=== Section Start ===

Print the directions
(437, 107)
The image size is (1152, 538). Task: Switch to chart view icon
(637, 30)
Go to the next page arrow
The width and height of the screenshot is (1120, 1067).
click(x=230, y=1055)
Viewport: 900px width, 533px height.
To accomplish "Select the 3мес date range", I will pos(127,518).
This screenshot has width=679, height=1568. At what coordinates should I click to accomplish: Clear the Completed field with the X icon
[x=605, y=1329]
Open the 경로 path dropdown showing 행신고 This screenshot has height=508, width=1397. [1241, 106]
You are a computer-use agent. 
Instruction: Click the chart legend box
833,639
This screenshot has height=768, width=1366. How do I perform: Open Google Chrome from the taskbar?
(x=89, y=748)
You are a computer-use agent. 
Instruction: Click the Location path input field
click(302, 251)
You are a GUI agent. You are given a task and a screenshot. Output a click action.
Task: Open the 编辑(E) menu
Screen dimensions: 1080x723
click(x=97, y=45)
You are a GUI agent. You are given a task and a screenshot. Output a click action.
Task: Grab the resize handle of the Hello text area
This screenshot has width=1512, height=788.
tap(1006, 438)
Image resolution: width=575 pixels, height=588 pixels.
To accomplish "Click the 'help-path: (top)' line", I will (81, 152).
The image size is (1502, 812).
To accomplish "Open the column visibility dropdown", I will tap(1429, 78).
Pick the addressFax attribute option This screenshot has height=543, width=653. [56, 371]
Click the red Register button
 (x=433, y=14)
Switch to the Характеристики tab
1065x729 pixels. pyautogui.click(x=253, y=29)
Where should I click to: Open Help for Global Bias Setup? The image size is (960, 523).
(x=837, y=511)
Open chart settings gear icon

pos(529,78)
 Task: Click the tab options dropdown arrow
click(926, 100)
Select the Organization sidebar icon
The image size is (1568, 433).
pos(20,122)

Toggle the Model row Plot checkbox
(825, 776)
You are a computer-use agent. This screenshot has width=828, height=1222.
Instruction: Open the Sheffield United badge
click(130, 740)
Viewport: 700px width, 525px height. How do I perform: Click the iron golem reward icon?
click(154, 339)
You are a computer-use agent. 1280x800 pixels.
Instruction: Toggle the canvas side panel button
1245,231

=== Section End ===

> **WORK INSTRUCTION**
Retype every line of the data above exactly.

> **THE COMPLETED TASK**
Print the directions
(437, 107)
The image size is (1152, 538). Task: Switch to chart view icon
(637, 30)
Go to the next page arrow
The width and height of the screenshot is (1120, 1067).
click(x=230, y=1055)
Viewport: 900px width, 533px height.
To accomplish "Select the 3мес date range", I will pos(127,518).
This screenshot has width=679, height=1568. At what coordinates should I click to accomplish: Clear the Completed field with the X icon
[x=605, y=1329]
Open the 경로 path dropdown showing 행신고 This screenshot has height=508, width=1397. [1241, 106]
You are a computer-use agent. 
Instruction: Click the chart legend box
833,639
This screenshot has height=768, width=1366. How do I perform: Open Google Chrome from the taskbar?
(x=89, y=748)
You are a computer-use agent. 
Instruction: Click the Location path input field
click(302, 251)
You are a GUI agent. You are given a task and a screenshot. Output a click action.
Task: Open the 编辑(E) menu
Screen dimensions: 1080x723
click(x=97, y=45)
You are a GUI agent. You are given a task and a screenshot. Output a click action.
Task: Grab the resize handle of the Hello text area
This screenshot has width=1512, height=788.
tap(1006, 438)
Image resolution: width=575 pixels, height=588 pixels.
To accomplish "Click the 'help-path: (top)' line", I will (81, 152).
The image size is (1502, 812).
To accomplish "Open the column visibility dropdown", I will tap(1429, 78).
Pick the addressFax attribute option This screenshot has height=543, width=653. [56, 371]
Click the red Register button
 (x=433, y=14)
Switch to the Характеристики tab
1065x729 pixels. pyautogui.click(x=253, y=29)
Where should I click to: Open Help for Global Bias Setup? The image size is (960, 523).
(x=837, y=511)
Open chart settings gear icon

pos(529,78)
 Task: Click the tab options dropdown arrow
click(926, 100)
Select the Organization sidebar icon
The image size is (1568, 433).
pos(20,122)

Toggle the Model row Plot checkbox
(825, 776)
You are a computer-use agent. This screenshot has width=828, height=1222.
Instruction: Open the Sheffield United badge
click(130, 740)
Viewport: 700px width, 525px height. How do I perform: Click the iron golem reward icon?
click(154, 339)
You are a computer-use agent. 1280x800 pixels.
Instruction: Toggle the canvas side panel button
1245,231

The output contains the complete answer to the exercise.